Task to carry out: The answer must be the full listing, word for word, with no pictures in it.
(Provided data Opens)
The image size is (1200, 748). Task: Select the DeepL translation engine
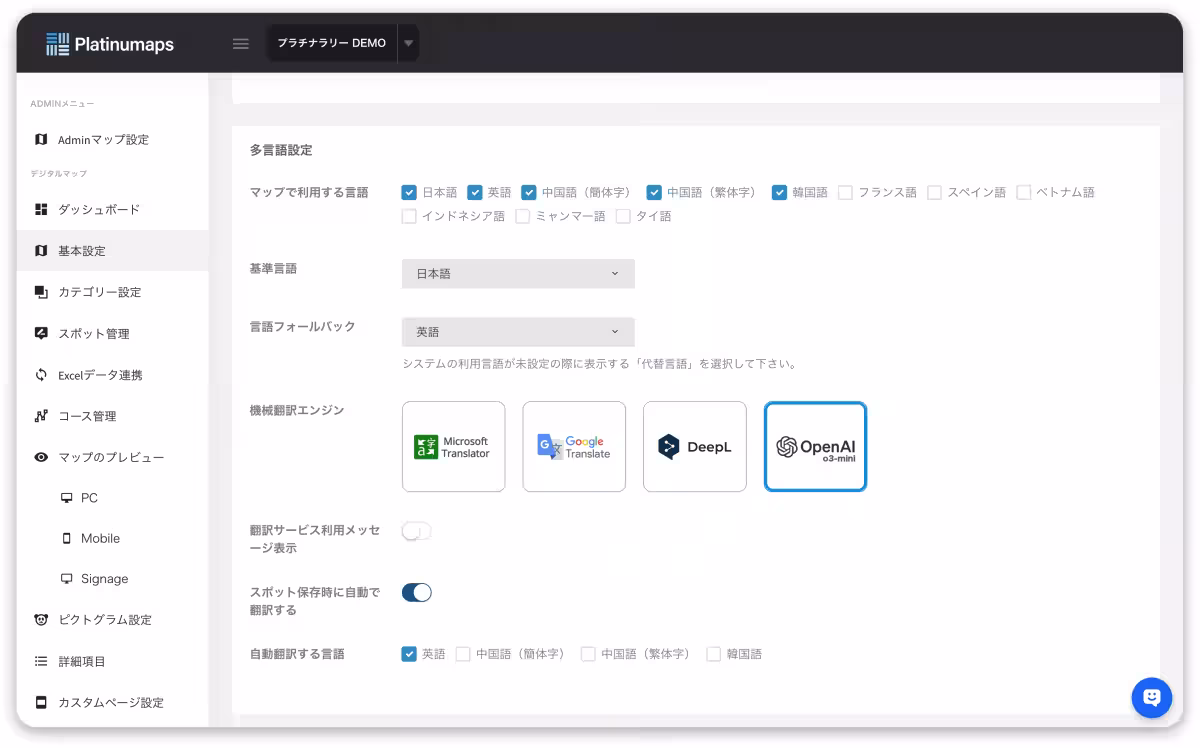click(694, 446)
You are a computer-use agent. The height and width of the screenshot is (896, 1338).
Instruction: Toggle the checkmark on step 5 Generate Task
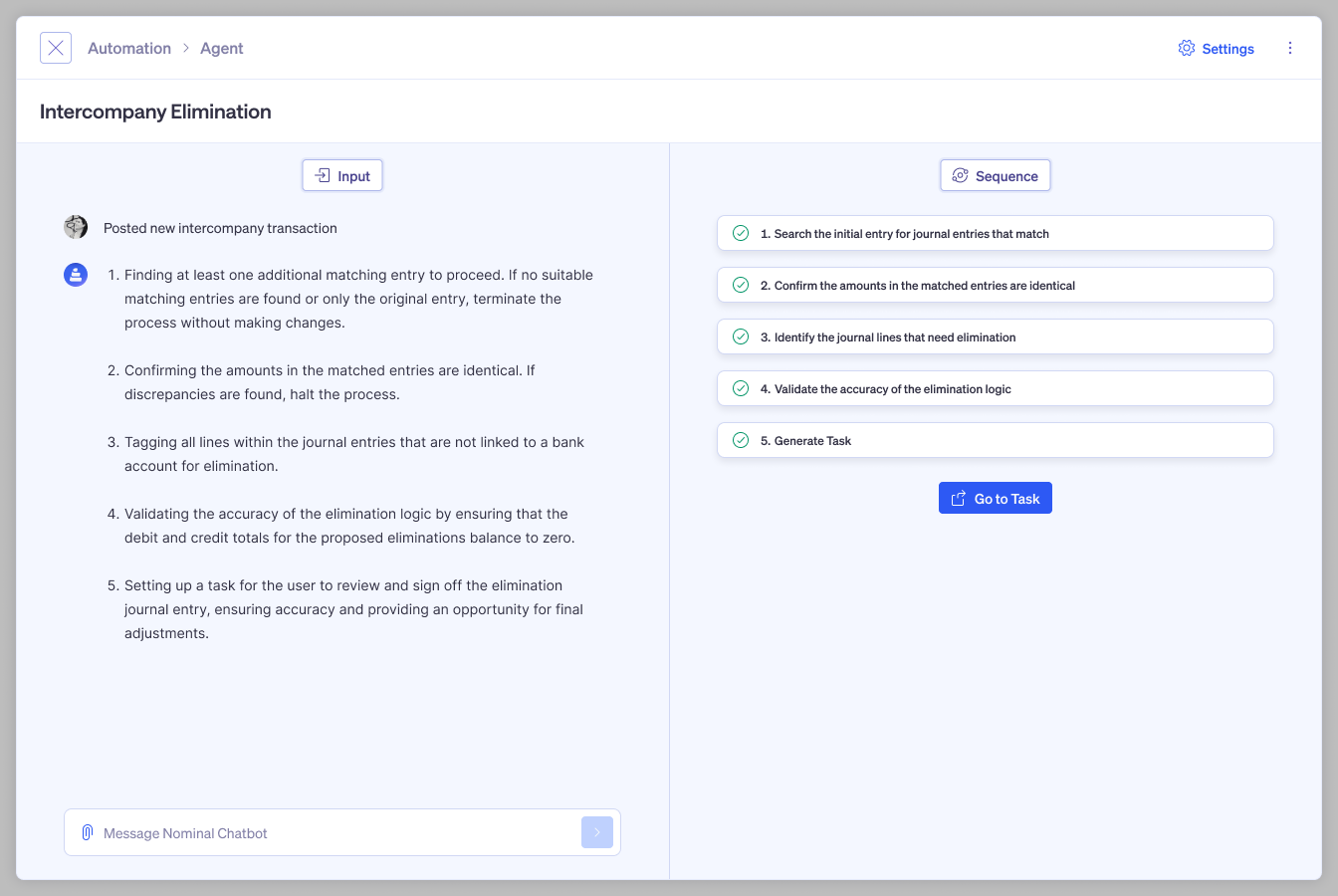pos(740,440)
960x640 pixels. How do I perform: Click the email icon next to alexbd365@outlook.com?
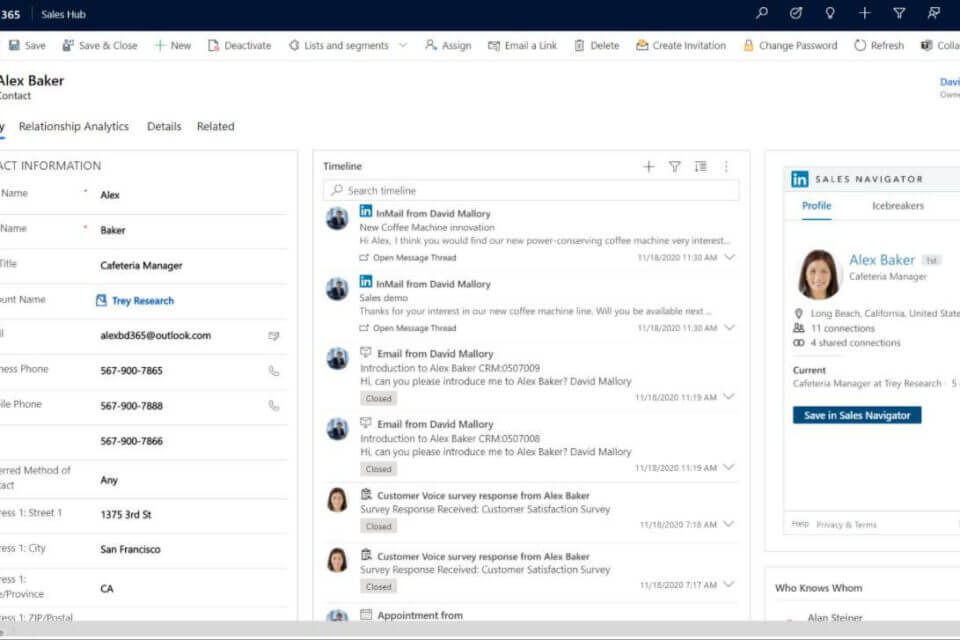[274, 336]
(Provided data Closes)
The completed task:
The image size is (1200, 748). Task: Select the DeepL translation engine
click(694, 446)
You are a computer-use agent. The height and width of the screenshot is (896, 1338).
Instruction: Toggle the checkmark on step 5 Generate Task
pos(740,440)
960x640 pixels. How do I perform: Click the email icon next to alexbd365@outlook.com?
[274, 336]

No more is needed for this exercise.